Monday, April 19, 2021

Drama Queens

 

Recently I sat in on a Zoom meeting of aspiring writers of all ages, but mostly young ones. The range in age was twenty to seventy-something and I was the seventy something. I had been invited because I had recently published a book and some were curious as to how I was able to do this. The subject for the evening was a general discussion of writers, playwrights and poets and the frustrations of trying to advance one’s career. 

 

There were about twelve of us and the median age was around 40. The twenty-year old was a student and had to leave in the middle of the meeting to study for exams. Another was struggling to write in between taking care of her ailing spouse. Another was in between jobs after she was let go during the pandemic, and another was a wife and mother of four grown children teaching at several schools while trying to write on the side. 

 

The complaints for all were about gender parity, ageism, writers’ block, rejections and a frustration with why they weren’t making as much money as Danielle Steele or Nora Roberts. 

 

I looked at the shining beautiful faces of these women and I was not at all upset that I was in my older years even though my books have never yet made the best seller list. I sympathized with their struggles. They are basically mine as well. But there was a certain acceptance on my part of my strengths and weaknesses, my successes and my limitations that I believe only comes with old age. And I had very few of their obligations! 

 

Perhaps the reason that I am relatively content is because of my latest project, a book about a woman named Mary Chase who in 1945 when women were not a major part of the work force, won a Pulitzer Prize for her play about a six-foot-tall invisible rabbit named Harvey. She was 37 at the time, a wife and a mother as well. She was never able to match or exceed her initial success as a playwright but she continued to write until she passed away at the age of 74 because she said that she always felt the most content when she was writing. 

 

Unlike most of my peers, who have long since retired and are either on the golf course each day or by the pool, having lunch with the girls or going to book clubs, I feel the same way as Mary Chase even though my achievements are not anywhere near the ones of Mary Chase.

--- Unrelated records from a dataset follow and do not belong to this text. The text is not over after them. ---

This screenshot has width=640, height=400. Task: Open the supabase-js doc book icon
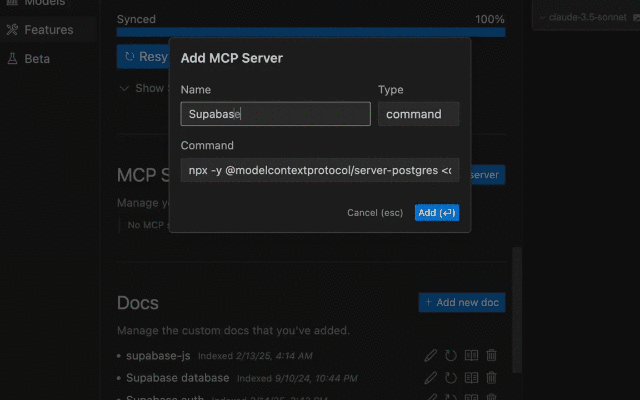pyautogui.click(x=471, y=356)
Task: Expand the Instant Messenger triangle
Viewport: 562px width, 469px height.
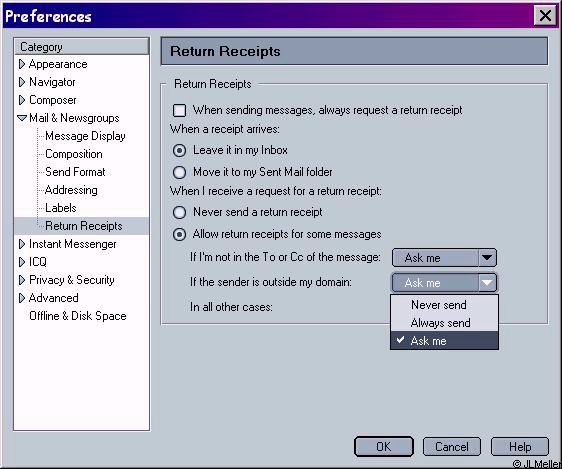Action: click(22, 244)
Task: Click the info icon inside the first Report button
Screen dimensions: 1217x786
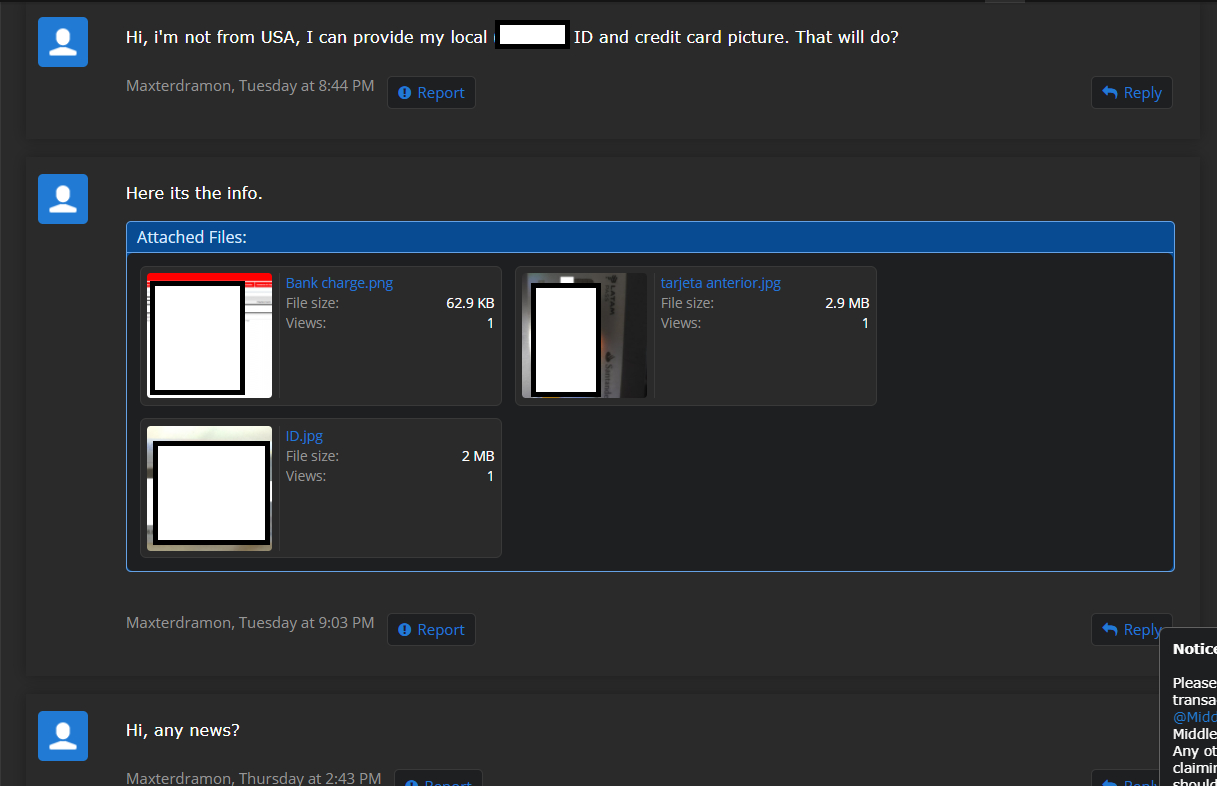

In my old age, I still want to keep plodding along. I’m just happy that so far my health has held up and I can take daily walks, enjoy my grandchildren and have fiery political discussions with my husband at breakfast as we read our morning papers.

 

I shared some of my life stories with these women and they were actually appreciative even though I was hesitant to offer them. I told them about all of my rejections before I was successful in finding a publisher. I told them about gender disparities I experienced when I was a speech and drama coach and all the sports coaches received extra stipends and I did not. And about the lack of pay for a weekly column I wrote for two and half years and for which my publisher paid me a paltry salary and offered me golf clubs instead. And I talked about the need to balance one’s life with other pleasures rather than spending every moment trying to do better.

 

To be appreciated for my contributions to the discussion was a great feeling and one I did not expect, the feeling that by sharing my experiences and struggles, they might actually find some comfort. I’m looking forward to hearing more about their accomplishments. And I will not be envious.




Monday, April 5, 2021

My Pandemic Book Launch

At the beginning of March in 2020, I was still at work editing my manuscript for Pulling Harvey Out of Her Hat: The Amazing Story of Mary Coyle Chase when Covid struck. 

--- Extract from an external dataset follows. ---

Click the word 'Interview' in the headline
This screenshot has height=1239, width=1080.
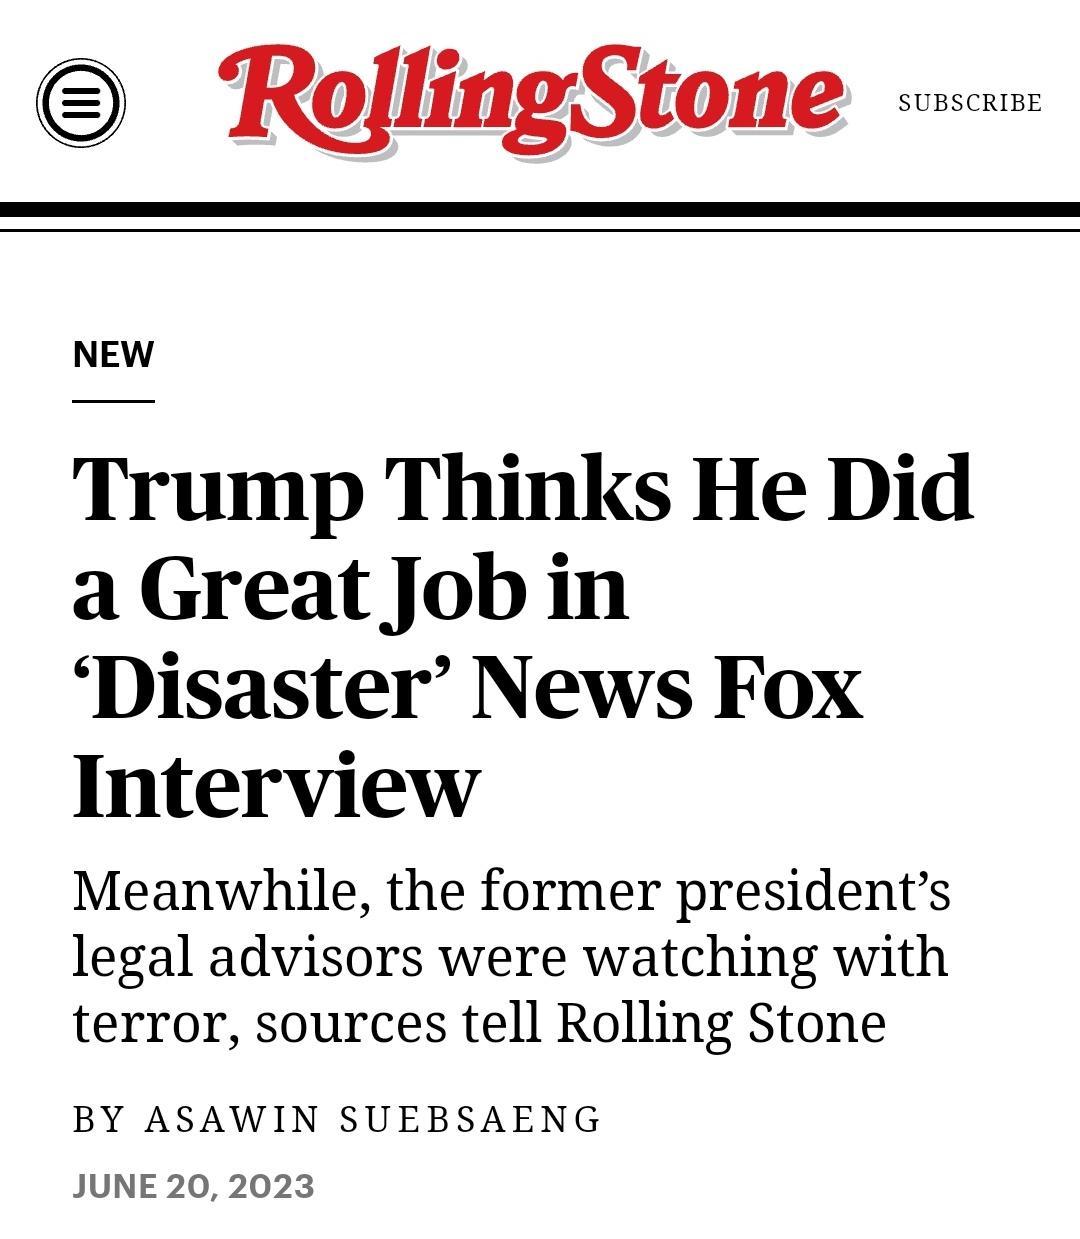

At the beginning of March I was one of the first to come down with a case of my own that lasted several days. Almost on schedule, the final touches were being made to ready my book for publication. The book was due to be published in October, and, with the exception of a few glitches, actually did appear then.

I slogged through the next few months getting ready for my "launch." Not sure if there would be any launch, but I got ready anyway.

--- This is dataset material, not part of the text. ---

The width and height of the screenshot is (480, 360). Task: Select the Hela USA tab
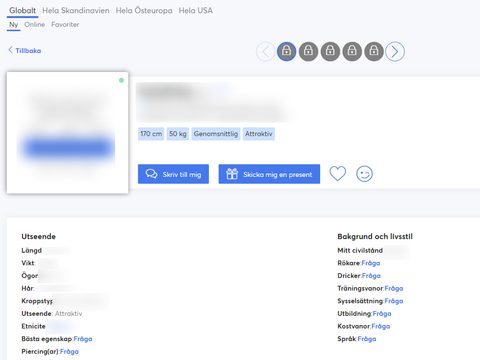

I wrote some articles which I was lucky enough to get published. I made up a virtual presentation for Zoom. I wrote to  all the bookstores and to my mailing list to let everyone know that my book would be out in October. And, I started to use the social network outlets that I had been avoiding dealing with.

The good thing about this past year is that I had to be even busier than I would have been normally, just not on what to wear or where to go or who to visit. The bad thing is that everyone had to consolidate their businesses and, of course, that meant me too. Thus independent bookstores that would ordinarily at least have entertained the thought of doing a book signing reserved their efforts to selling best sellers or books listed by trade publications, not boutique publishers like my own. 

Still I can't complain. I've honed my virtual presentation and have been delighted that there have been quite a few of them. And regularly Amazon ranks me high, although it varies when I don't check in on Facebook.

When I published my last book, these barriers did not exist and life was sooo much easier. 

Still I am grateful for all my cyberspace communications. There have been so many delightful moments in a year when so many tragic moments have occurred all over the world. It puts life into perspective. I'm not sure I was going to win the National Book Award anyway. It humbles me. I am grateful for all the wonderful things about my daily life and for realizing that even if my book launch was not on the Red Carpet, I have survived.

On to my next book that I am mid-way of writing.